De bloeitijd van Baarland duurde ongeveer van het midden van de veertiende tot halverwege de vijftiende eeuw. „Baarland kreeg toen marktrechten”, zegt Kaelen. „En omdat er aan beide kanten van het dorp water stroomt –dat van de Schelde en de Zwake–, bloeide de handel. De plaats vormde het centrum van Zuid-Beveland en was belangrijker dan Goes. Nadat er in 1445 een dam in de Zwake werd gelegd, verhuisde de handel voor een groot deel naar Goes.” Het dorp raakte langzaam maar zeker in verval en de inwoners leefden daarna van veeteelt en landbouw.
Wie Baarland bezoekt en er goed rondkijkt, ontdekt de herinneringen aan twee kastelen. De heren van Renesse waren de trotse eigenaren van kasteel Hellenburg. Alleen de gerestaureerde fundamenten zijn nog zichtbaar. Waarschijnlijk is een stormvloed in 1477 desastreus geweest voor dit kasteel. Daarna werd het nooit meer opgebouwd.
Naast de hervormde kerk ligt de toegang tot slot Baarland. Prenten uit vroeger tijden schetsen een beeld van een imposant gebouw. Hugo van Baarland zwaaide er de scepter, maar Floris V ontnam hem het kasteel en gaf het in handen van de heren van Renesse.
=======
▸ **Schriftelijke opdracht A**: Wil je de tekst over Baarland bewerken door alles van "Wie Baarland bezoekt" tot en met "nooit meer opgebouwd." opnieuw te geven, met "stormvloed" vervangen door "overstroming"?
▸ **Schriftelijke opdracht B**: Kun je de tekst over Baarland voortzetten, te beginnen na de laatste zin?

▸ **Brongegevens**:
=======
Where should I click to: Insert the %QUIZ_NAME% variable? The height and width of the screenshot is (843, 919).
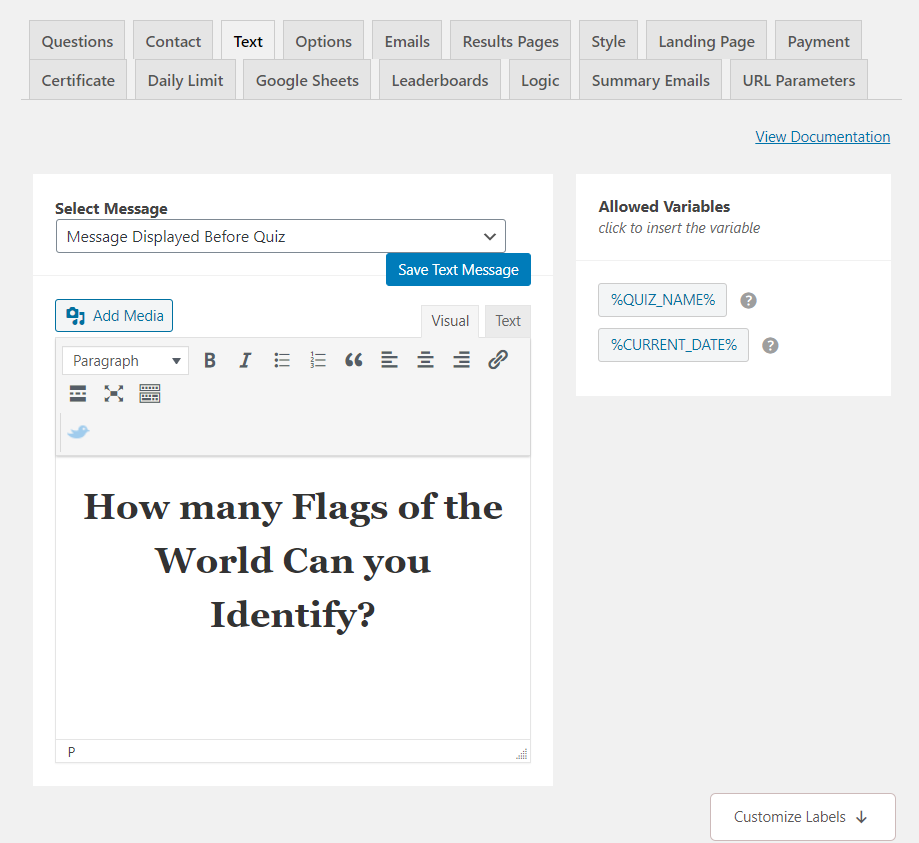pyautogui.click(x=662, y=299)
=======
▸ **Resultaat opdracht A**:
Wie Baarland bezoekt en er goed rondkijkt, ontdekt de herinneringen aan twee kastelen. De heren van Renesse waren de trotse eigenaren van kasteel Hellenburg. Alleen de gerestaureerde fundamenten zijn nog zichtbaar. Waarschijnlijk is een overstroming in 1477 desastreus geweest voor dit kasteel. Daarna werd het nooit meer opgebouwd.

▸ **Resultaat opdracht B**:
De sloop van het rond 1300 gebouwde kasteel volgde in 1840. Enkele tientallen jaren geleden is een deel herbouwd. Wie nu de toegangspoort passeert en langs de gracht om het koetshuis en de tuinen met een aantal torens loopt, ziet iets van de glorie van het oude kasteel.
Lopend door Baarland proef je de historie. Zoals bij De Vaete. Deze plek deed vroeger dienst als drinkplaats voor de dieren en als wasplaats voor de vrouwen. Vandaag de dag is De Vaete enkel in gebruik als schaatsvijvertje voor de dorpsjeugd.
Boven de zijingang van de kerk hangen de schandstenen als zichtbare herinnering aan het verleden. Twee stenen van elk 4,5 kilo zwaar, die roddelende of kijvende vrouwen als straf om hun nek kregen gehangen, waarna ze een rondje door het dorp moesten lopen. De stenen zijn lang niet meer van hun plaats geweest.